## Objetivo
Enumera, copiándolas íntegras, todas las líneas del material que contienen la cadena "height".

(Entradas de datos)
# # # # #
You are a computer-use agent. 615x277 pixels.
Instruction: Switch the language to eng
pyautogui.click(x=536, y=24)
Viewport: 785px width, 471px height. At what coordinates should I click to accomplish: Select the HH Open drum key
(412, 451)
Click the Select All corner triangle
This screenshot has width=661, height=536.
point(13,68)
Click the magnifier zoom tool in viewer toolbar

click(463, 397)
# # # # #
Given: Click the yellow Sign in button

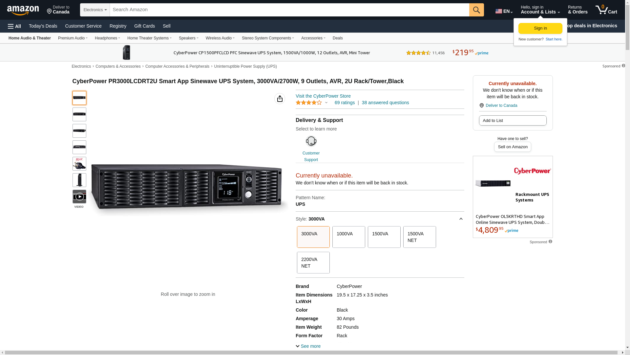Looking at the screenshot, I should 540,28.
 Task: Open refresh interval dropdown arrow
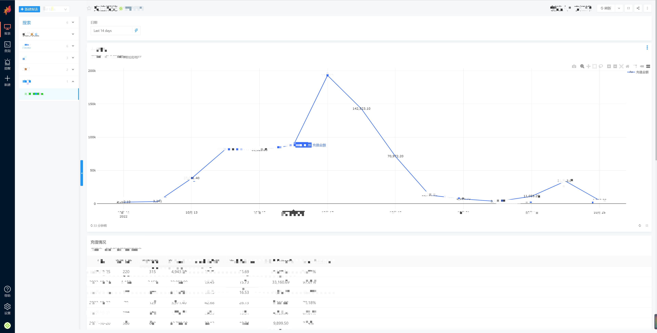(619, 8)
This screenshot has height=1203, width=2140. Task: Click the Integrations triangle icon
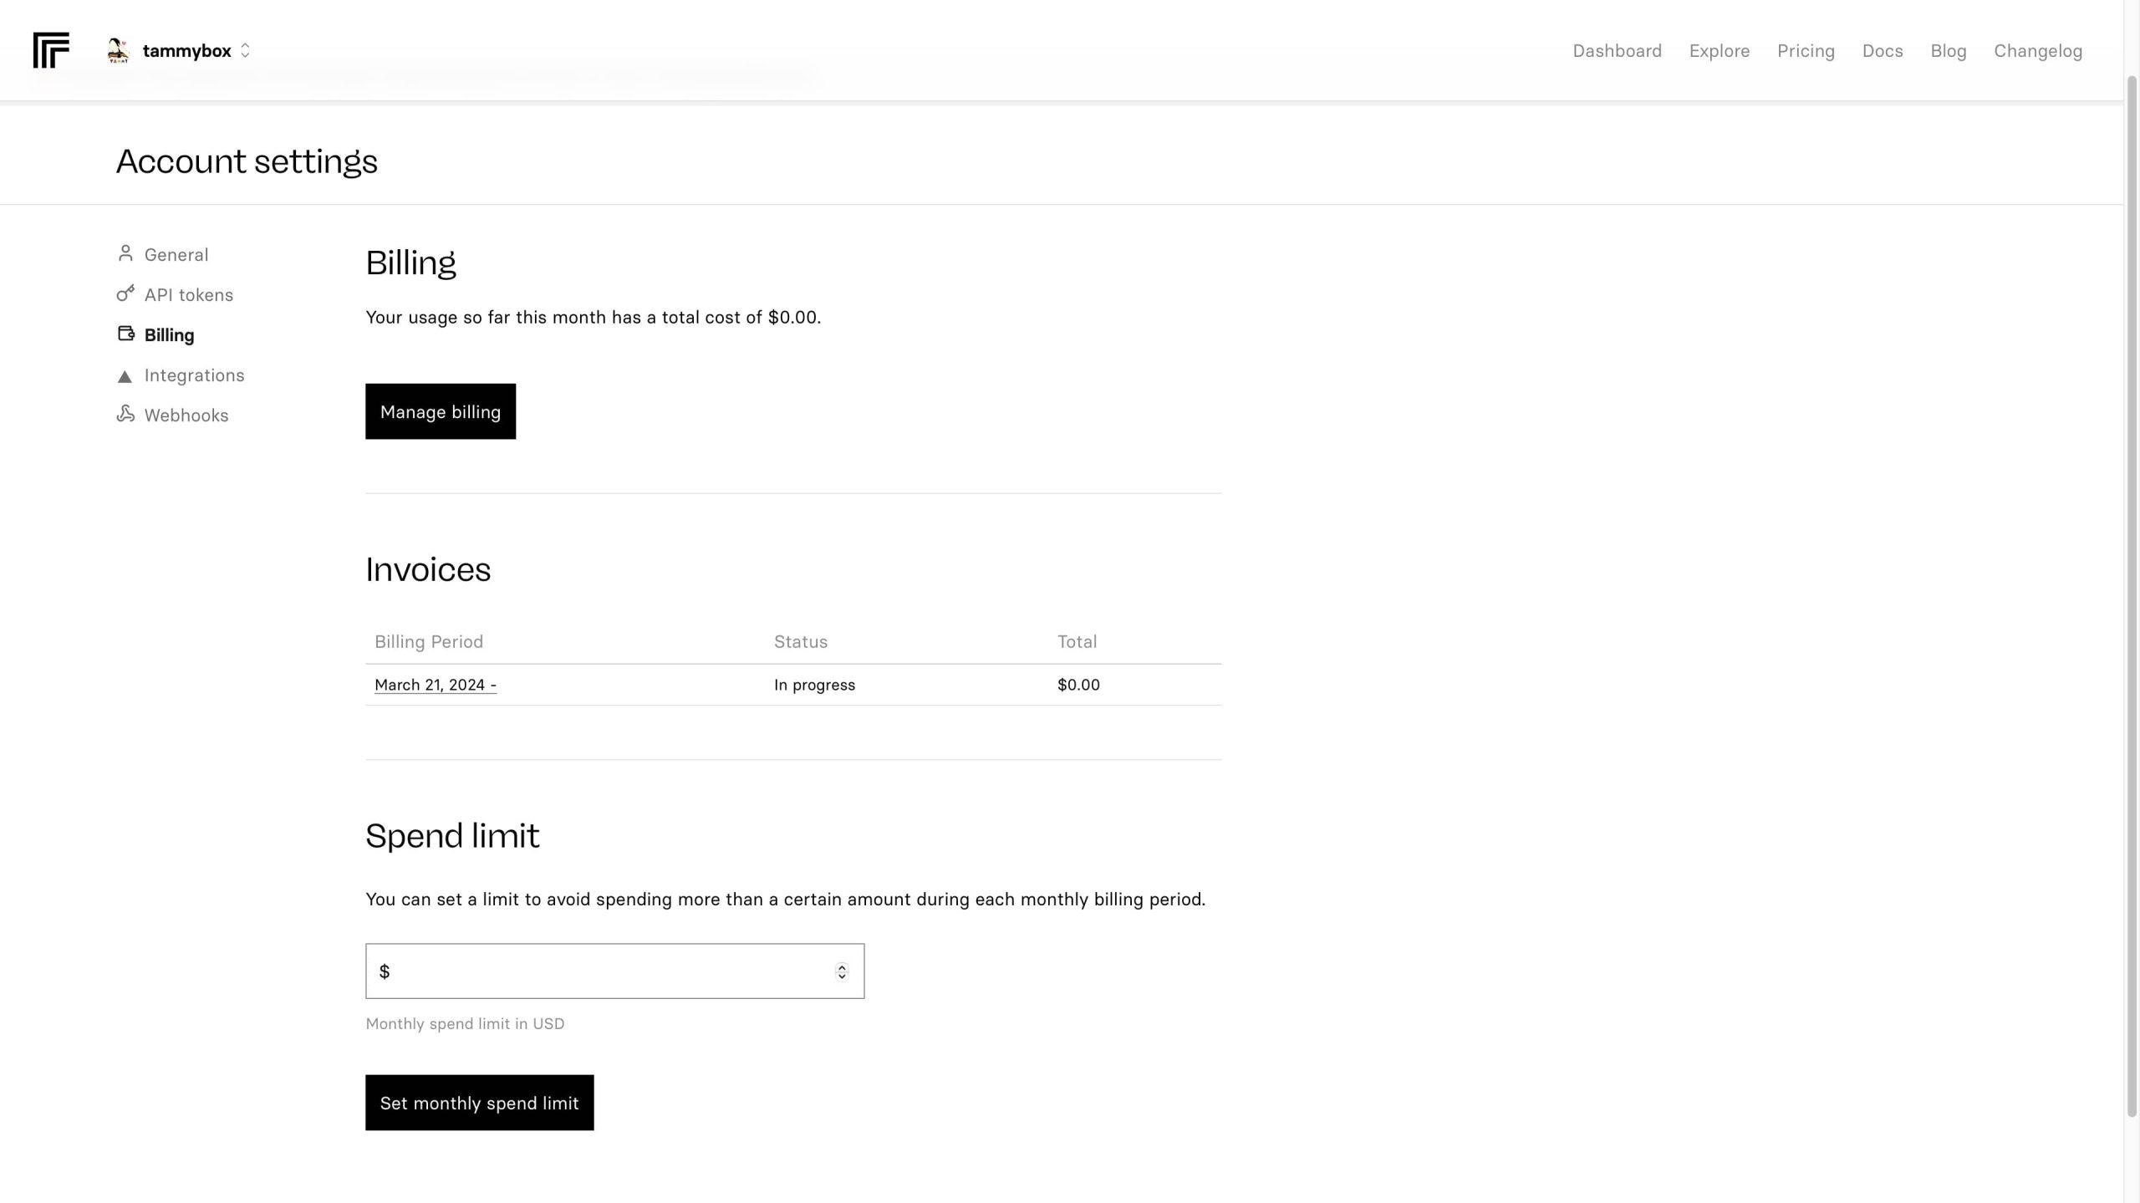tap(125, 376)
# # # # #
## Solución
Viewport: 785px width, 471px height. At what coordinates should I click to accomplish: Select the HH Open drum key
This screenshot has width=661, height=536.
This screenshot has height=1203, width=2140. Task: Click the Integrations triangle icon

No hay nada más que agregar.